Pilots know that, while a good tail wind can hasten your speed and push you toward your objective, you still have to control the flight. Heading into his second Bassmaster Classic, Russellville, Arkansas’ Jamie Hartman has a similar outlook — one he’s keen to embrace.
After a medical leave sidelined him for the entire 2018 season, Hartman roared back onto the Bassmaster Elite Series by claiming two tournament wins — Cayuga Lake and Lake Guntersville — site of the 2020 Academy Sports & Outdoors Bassmaster Classic presented by Huk. Momentum between regular-season events is one thing, but by the time B.A.S.S. marks the Classic’s 50th anniversary in Birmingham, more than six months will have passed since Hartman’s last victory.
No worries, though; he’s still feeling the tail winds and, more importantly, he understands the course to victory.
Making his Classic debut at the 2019 event on Fort Loudoun was an incredible experience, but understandably, that first pass was a blur. The details, Hartman said, took a while to crystalize.
“Even before I was in the Classic, I’ve heard other anglers say it’s all or nothing,” he said. “It doesn’t matter where you fish, you want to finish first. You put a lot on the line and take a lot of risks to try and finish first.
“After fishing my first Classic and finishing up this season, I get it now. It is first place or nothing, so I will fish differently. I won’t lay up, per se. I hate laying up anyway, but in the Bassmaster Classic, there’s no point in doing that.”
So, how does one win the Classic? Rhetoric aside, the mindset is considerably more definable than any tactical summary. As Hartman explains, you have to play for meaningful stakes.
“You have to fish for five of the biggest bites in an 8-hour period,” he said. “You put it in your head that it’s five bites; you don’t have to just catch fish. When you’re in practice you try to eliminate waters where you’re just getting mediocre bites and concentrate on what’s getting you the big bites.
“In the springtime, there are baits that are going to get you fish and there are baits that are going to catch you big fish, so it’s going to be bait selection. If you put it together quickly enough within three days of practice, you’ll eliminate some things and then you focus on the strategy that’s going to get you those big bites.”
Easier said than done, for sure; but Hartman bases his vision on much more than wishful thinking. For him, it’s about learning to compartmentalize the Classic experience and the Classic competition.
“I learned the last time, there is so much publicity that goes along with the Classic and I know I’m probably going to get some extra on me because I won a regular-season event on Guntersville,” Hartman said. “But you have to put all that press out of your brain.
“I don’t mind all the eyes on me and the pressure. My mindset is to do my practice, get our Media Day done and after that, it’s strictly business. I’m not going to let everything — the crowds, the location — get to me. The whole big picture will be set aside for the three days of that Classic.”
Hartman calls it being mind strong — keeping your head in the game regardless of what’s swirling around you.
“You are in control of your actions,” he said. “Your mind controls your actions, so if you’re not mind strong and your mind slips, it’s going to make you slip. That has carried me through life and it’s carried me through the Elites — whatever I’ve gotten myself into.”
Notably, Hartman developed this vice grip on mental processes during his previous career as a professional archery competitor. Spending seven years on the International Bowhunting Organization (I.B.O.) circuit taught him airtight focus and unshakable confidence.
“Shooting archery is 90 percent mental, so you have to be mind strong; each and every shot has to be the same,” he said. “One slip up and you’re done, you missed. That’s the same thing I’ve brought over to fishing.
“I feel like I mastered archery and I wanted a challenge. The challenge I picked, you can’t master. So, it’s going to keep me going forever.”

^^^^^^^^^^^^^^^^

PROBLEM DESCRIPTION
Can you retype the Hartman article word for word, from "No worries, though;" up to and including "while to crystalize."? Rely only on the article about Jamie Hartman.

[Dataset items]

^^^^^^^^^^^^^^^^

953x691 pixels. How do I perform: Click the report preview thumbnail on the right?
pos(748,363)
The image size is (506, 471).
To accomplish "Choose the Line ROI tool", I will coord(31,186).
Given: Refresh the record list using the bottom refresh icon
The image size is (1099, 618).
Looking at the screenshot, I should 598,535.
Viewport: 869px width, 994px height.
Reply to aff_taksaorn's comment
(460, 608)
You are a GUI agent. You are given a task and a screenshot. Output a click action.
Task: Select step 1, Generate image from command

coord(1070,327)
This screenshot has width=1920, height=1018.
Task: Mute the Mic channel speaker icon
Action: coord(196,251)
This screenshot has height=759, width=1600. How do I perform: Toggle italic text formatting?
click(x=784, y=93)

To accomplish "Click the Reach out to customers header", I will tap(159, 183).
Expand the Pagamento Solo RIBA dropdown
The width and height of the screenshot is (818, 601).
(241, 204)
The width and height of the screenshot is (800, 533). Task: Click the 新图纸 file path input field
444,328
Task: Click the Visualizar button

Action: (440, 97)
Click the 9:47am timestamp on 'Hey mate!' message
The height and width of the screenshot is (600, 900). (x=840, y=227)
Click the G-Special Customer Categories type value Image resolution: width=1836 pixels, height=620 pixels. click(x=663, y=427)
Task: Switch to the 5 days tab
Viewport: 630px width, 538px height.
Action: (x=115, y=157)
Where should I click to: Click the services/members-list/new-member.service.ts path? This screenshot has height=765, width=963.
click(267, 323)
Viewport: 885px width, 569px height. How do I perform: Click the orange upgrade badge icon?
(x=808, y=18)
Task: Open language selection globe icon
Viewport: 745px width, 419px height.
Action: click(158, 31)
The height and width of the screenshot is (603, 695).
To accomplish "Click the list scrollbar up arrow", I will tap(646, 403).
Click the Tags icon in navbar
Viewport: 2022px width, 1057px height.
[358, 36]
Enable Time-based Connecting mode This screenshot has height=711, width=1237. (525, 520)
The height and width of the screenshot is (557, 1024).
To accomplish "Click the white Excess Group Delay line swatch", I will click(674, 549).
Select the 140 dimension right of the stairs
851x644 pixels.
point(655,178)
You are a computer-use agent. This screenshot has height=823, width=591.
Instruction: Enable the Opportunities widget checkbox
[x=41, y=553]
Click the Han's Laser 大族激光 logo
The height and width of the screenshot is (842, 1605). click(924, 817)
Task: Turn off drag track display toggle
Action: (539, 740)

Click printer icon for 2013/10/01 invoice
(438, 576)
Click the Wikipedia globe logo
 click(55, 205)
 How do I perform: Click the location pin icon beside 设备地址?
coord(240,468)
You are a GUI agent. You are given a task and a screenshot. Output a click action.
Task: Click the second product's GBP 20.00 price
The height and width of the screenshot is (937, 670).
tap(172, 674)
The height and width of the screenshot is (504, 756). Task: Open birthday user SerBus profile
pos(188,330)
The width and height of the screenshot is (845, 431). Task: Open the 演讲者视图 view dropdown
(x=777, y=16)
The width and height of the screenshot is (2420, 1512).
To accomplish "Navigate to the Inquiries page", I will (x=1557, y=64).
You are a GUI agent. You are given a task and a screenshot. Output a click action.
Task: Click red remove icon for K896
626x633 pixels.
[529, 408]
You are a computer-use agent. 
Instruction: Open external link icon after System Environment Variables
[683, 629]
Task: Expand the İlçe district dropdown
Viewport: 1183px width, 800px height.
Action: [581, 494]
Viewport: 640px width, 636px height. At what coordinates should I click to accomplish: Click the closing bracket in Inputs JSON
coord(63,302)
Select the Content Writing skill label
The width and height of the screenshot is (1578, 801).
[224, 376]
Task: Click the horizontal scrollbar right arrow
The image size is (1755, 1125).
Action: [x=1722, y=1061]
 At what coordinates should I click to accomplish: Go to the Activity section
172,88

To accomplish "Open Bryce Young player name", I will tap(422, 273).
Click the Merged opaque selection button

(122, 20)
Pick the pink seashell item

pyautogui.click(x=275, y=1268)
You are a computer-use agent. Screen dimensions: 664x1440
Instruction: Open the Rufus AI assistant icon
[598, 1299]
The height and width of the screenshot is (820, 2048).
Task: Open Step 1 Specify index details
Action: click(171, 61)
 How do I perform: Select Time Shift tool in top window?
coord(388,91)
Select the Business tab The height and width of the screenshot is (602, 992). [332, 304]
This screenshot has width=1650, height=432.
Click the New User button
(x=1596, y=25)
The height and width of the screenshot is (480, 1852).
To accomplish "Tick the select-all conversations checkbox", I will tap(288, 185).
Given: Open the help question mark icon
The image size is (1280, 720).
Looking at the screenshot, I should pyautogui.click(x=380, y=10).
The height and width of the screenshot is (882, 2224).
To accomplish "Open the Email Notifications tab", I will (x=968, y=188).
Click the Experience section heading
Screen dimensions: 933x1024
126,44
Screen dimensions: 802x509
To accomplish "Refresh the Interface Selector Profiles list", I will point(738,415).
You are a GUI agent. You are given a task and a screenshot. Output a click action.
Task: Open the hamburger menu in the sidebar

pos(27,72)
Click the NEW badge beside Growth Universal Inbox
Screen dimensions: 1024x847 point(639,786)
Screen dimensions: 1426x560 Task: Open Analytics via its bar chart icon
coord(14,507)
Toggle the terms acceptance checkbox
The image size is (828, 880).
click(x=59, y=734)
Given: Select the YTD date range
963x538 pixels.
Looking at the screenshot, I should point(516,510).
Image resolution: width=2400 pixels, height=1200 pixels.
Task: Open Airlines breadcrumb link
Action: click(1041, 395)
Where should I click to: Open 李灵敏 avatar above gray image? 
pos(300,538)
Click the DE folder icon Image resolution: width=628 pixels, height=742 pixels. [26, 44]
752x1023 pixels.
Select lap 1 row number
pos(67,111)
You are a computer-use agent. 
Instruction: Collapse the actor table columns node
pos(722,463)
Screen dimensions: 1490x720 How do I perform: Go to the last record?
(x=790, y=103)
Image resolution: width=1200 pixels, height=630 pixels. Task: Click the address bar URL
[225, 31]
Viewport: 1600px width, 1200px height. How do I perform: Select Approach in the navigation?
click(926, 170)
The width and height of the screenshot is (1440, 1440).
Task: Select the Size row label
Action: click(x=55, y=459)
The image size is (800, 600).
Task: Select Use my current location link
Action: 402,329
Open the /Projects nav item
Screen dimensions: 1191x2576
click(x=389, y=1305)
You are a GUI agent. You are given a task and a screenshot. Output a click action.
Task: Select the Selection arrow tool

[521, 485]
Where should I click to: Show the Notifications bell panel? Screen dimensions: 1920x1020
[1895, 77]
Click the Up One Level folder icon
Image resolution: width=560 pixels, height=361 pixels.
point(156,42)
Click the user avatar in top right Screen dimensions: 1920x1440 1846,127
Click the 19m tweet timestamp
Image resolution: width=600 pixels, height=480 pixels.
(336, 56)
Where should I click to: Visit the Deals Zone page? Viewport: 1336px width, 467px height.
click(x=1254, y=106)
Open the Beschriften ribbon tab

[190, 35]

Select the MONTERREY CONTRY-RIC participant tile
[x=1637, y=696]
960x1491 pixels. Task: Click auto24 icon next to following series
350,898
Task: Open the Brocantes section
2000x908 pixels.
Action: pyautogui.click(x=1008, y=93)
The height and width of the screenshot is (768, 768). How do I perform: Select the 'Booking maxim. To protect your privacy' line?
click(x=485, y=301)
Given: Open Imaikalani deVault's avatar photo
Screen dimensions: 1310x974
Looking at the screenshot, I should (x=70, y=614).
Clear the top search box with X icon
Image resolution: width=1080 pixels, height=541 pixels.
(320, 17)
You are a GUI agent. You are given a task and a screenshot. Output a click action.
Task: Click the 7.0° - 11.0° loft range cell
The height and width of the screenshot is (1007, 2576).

^^^^^^^^^^^^^^^^

YOUR SOLUTION
No worries, though; he’s still feeling the tail winds and, more importantly, he understands the course to victory.
Making his Classic debut at the 2019 event on Fort Loudoun was an incredible experience, but understandably, that first pass was a blur. The details, Hartman said, took a while to crystalize.